Viewpoint diversity questionnaires will likely ask students if they are being taught that White people are responsible for institutional racism. Rosario-Blake rejected that suggestion.
“So-called anti-racist education is not the sort of traumatic experience that parents, politicians, and journalists seem to think,” she told me. “First of all, most of the teachers at my school are White, so they are not going to teach us to hate other White people.”
Such surveys may need a way to measure this generation’s distrust of the people carrying on the debate. Caleb Lee, entering his freshman year at Yale University, said that “the way Critical Race Theory is discussed in the media is often not very academic and is typically used alongside buzzer words such as ‘reverse-racism’ to evoke a visceral response from its audience. It is seldom ever defined in many shows and articles.”
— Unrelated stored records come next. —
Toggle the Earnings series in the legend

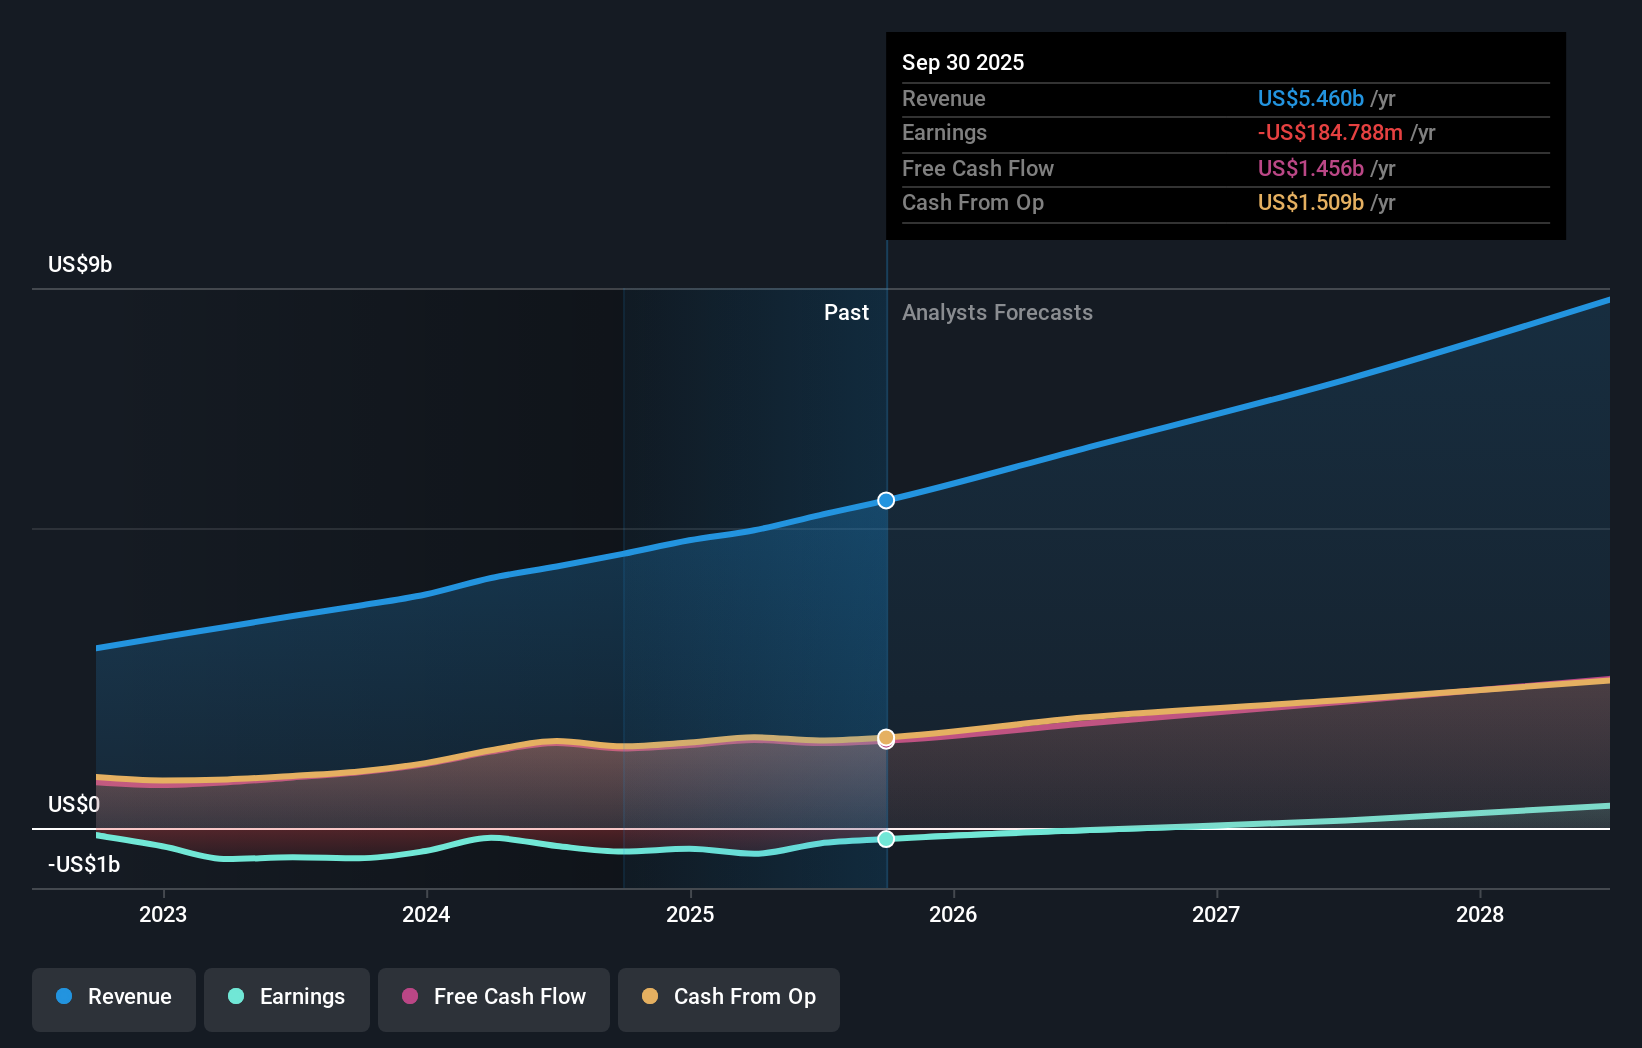coord(287,997)
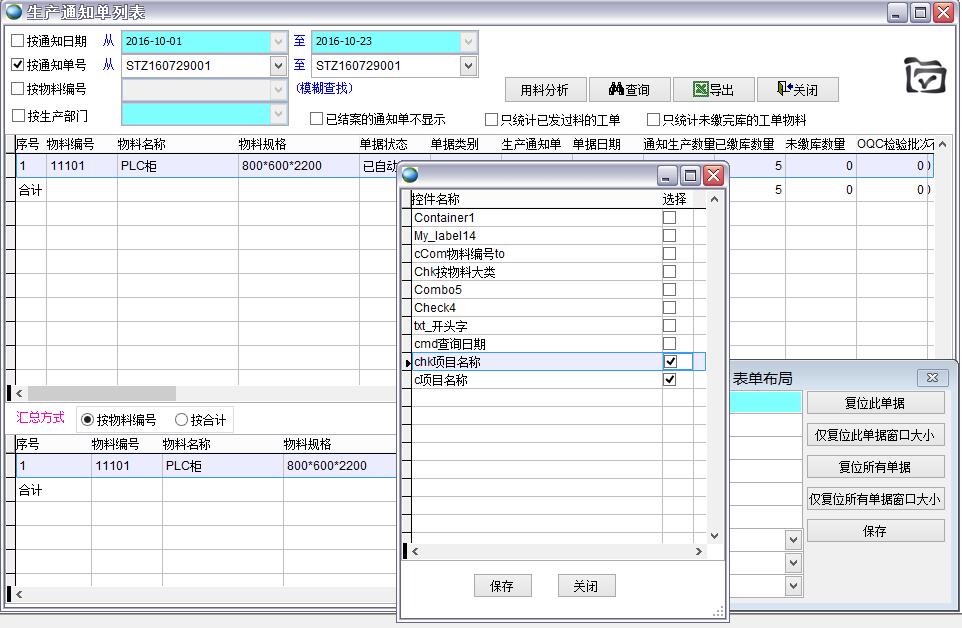This screenshot has width=962, height=628.
Task: Click the popup list's vertical scrollbar down arrow
Action: pos(714,536)
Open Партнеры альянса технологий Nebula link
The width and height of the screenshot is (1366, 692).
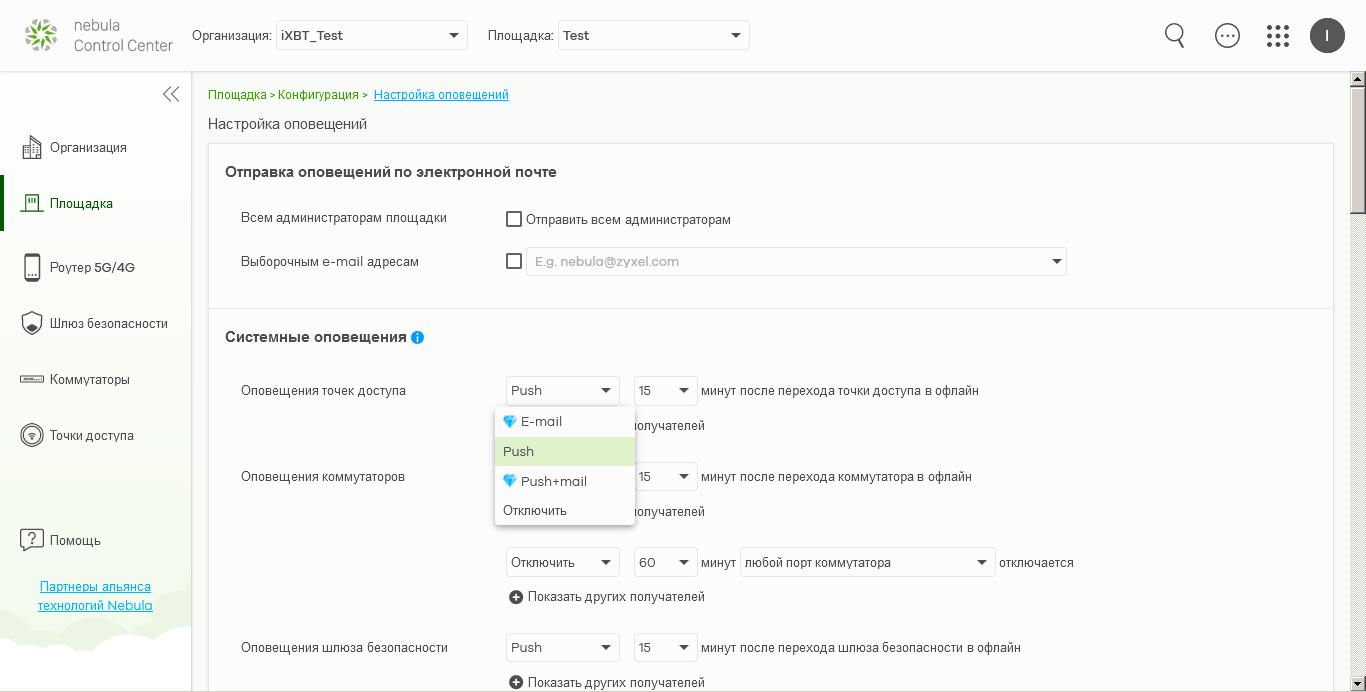[95, 596]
The students I contacted made points I don’t hear discussed much on cable news. Walter Liu, a sophomore at Episcopal High School in Alexandria, Va., connected the debate to the harm done to his grandfather during the 1960s Cultural Revolution in China. Because Liu’s great-grandfather was an official in the Manchukuo Japanese puppet state before and during World War II, Liu’s grandfather was labeled a “posterity of class enemy” even though he was, Liu said, “a diligent mine engineer.”
“He missed out on many promotions in his career and was abused a few times by people,” Liu said. “It is unfair for people to be responsible for the actions of their previous generations. It is also wrong to assume that all individuals of the same race will have the same mind-set.”
I acknowledge many college students won’t be interested in this issue and won’t encounter critical race theory in their classes. The most popular major at the University of Florida is business and management. But the university does require three credits in “diversity” classes, which might mention the theory. And just being surveyed could spark an interest.
The students I contacted said they heard little or no talk of critical race theory in high school. They said they don’t fear brainwashing in college. But they also don’t like some of what they’re hearing about the theory’s alleged academic effect. Austin Sarker-Young, a senior at the Wilmington Friends School in Wilmington, Del., said he opposes Princeton removing the Greek and Latin language requirement from its classics department. If that was to attract more Black students, it should be mentioned that “W.E.B. Dubois, one of the principal founders of the NAACP, taught Greek and Latin,” he said.
When Florida completes its survey, I hope it releases the results, with quotes from those surveyed. That may be a thick volume, but we all could use a better sense of what our young people are thinking.